Apa Aini baik-baik saja?
Memikirkan itu, seketika saja aku panik. Bagaimana kalau ternyata Aini berbuat nekat untuk menyakiti dirinya sendiri?
"Ain, buka pintunya. Kalau nggak, aku dobrak." teriakku. Mulai panik.
Kalau saja kakiku tidak menghentikan langkahnya disaat yang tepat, mungkin aku akan menubruk tubuh Aini.
Wajahnya datar, dengan mata yang sembab dan juga rambut yang berantakan. Tak ada senyum yang terulas diwajah itu. Bekas air mata tergambar jelas di wajahnya.
Hukuman apa yang pantas untukku?
Aini berjalan keluar kamar dan memasuki kamar kami. Aku mengikutinya. Setelah menemukan baju yang akan dia kenakan, Aini berjalan menuju kamar mandi yang ada di dalam kamar. Dan aku masih setia mengikutinya.
Ketika berbalik hendak menutup pintu, Aini melihatku dengan tatapan yang sangat mengiris hati. Jelas ada luka yang tergores yang bisa kulihat dimatanya. Itu pertama kalinya kami bertatapan setelah kejadian sial itu.
"Ain, please, bisa kita bicara?" aku memohon sekali lagi. Dia hanya diam. Lalu menutup pintu.
Apa yang harus aku lakukan sekarang?
Bahkan ketika selesai mandi, Aini tidak keluar kamar untuk makan malam. Dia langsung tidur dan menutupi tubuhnya dengan selimut.
Bad Ara!
***
Kadang aku berterima kasih kepada insomnia. Karena hal itu, aku tidka bisa tidur sama sekali. Membuatku bisa bangun lebih awal.
Aku tidur di sofa depan televisi. Padahal ini rumahku, tapi aku terlihat seperti penumpang.
Lupakan. Lebih baik kita membuat sarapan. Siapa tahu Aini akan tertarik untuk keluar kamar setelah mencium bau sarapan yang wangi. Masak apa kira-kira?

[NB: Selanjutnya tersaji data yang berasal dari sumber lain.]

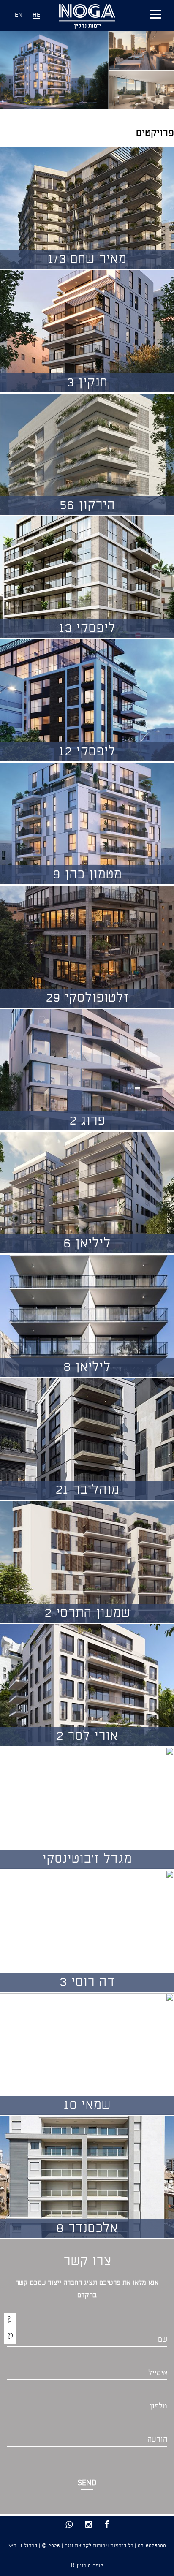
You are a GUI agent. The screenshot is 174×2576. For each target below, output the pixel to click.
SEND (87, 2483)
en (18, 15)
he (36, 15)
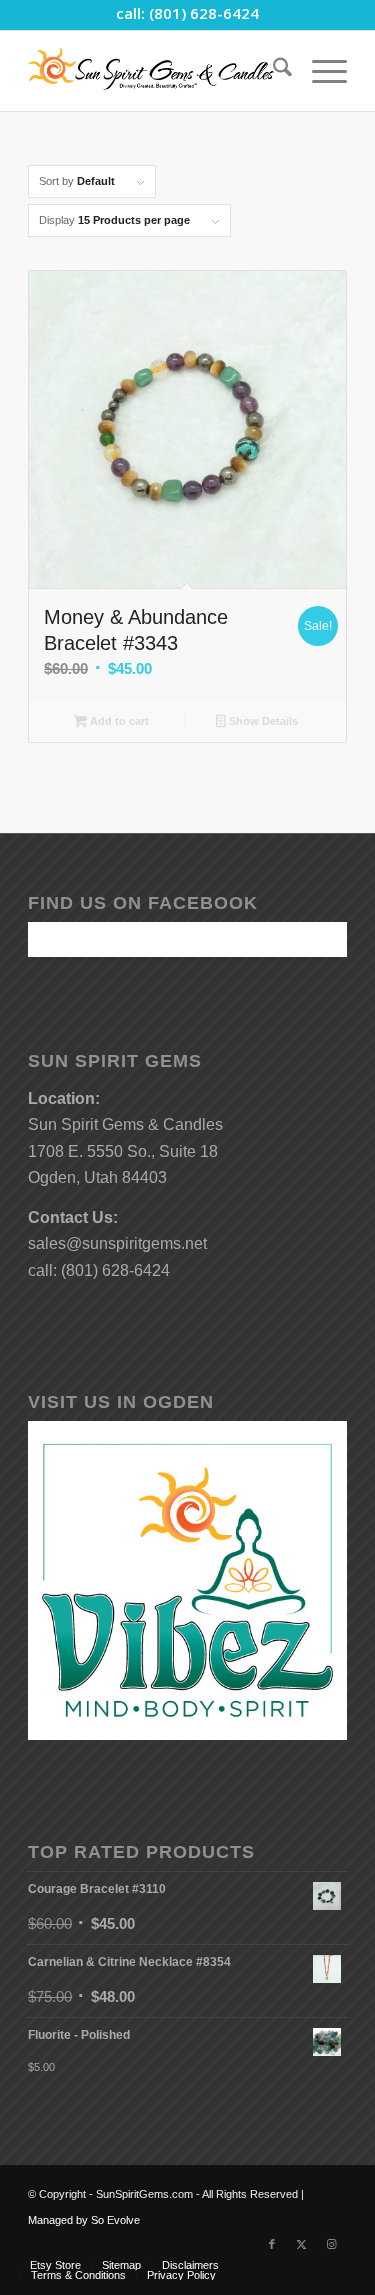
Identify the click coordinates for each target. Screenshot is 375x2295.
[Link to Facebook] (272, 2244)
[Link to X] (302, 2244)
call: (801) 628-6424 (187, 13)
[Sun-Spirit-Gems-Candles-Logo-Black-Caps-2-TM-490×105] (155, 71)
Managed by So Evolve (84, 2220)
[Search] (272, 71)
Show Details (262, 721)
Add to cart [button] (118, 721)
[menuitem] (272, 71)
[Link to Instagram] (332, 2244)
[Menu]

Pancake. Iya, menu sarapan yang mudah itu pasti akan menguarkan bau wangi yang akan memenuhi rumah. Membuat Aini keluar dan berniat untuk memakannya, karena ternyata semalam gadis itu tidak keluar kamar. Tidak makan malam.
Bahkan ketika aku selesai membuat pancake, Aini tidak keluar dari kamar.
Dengan semua perjuanganku ini, Aini tidak tersentuh?
Pukul 8 pagi aku baru berangkat menuju rumah sakit. Itu terjadi karena beberapa bagian ditanganku terluka ketika mencoba membuat pancake tadi. Ini aku yang terlalu payah atau memang para perempuan itu yang terlalu hebat? Mereka bahkan tidak melukai tangan mereka ketika membuat sarapan.
***
Aini's POV
Aku berharap ini mimpi buruk. Mimpi yang ketika aku membuka mata dan terbangun, semuanya tidak terjadi. Nyatanya bukan. Hal itu benar-benar terjadi. Arael Narendra, yang aku pikir dia adalah laki-laki yang berbeda. Laki-laki baik yang tidak akan melakukan hal bejat. Ternyata dia sama seperti laki-laki kebanyakan.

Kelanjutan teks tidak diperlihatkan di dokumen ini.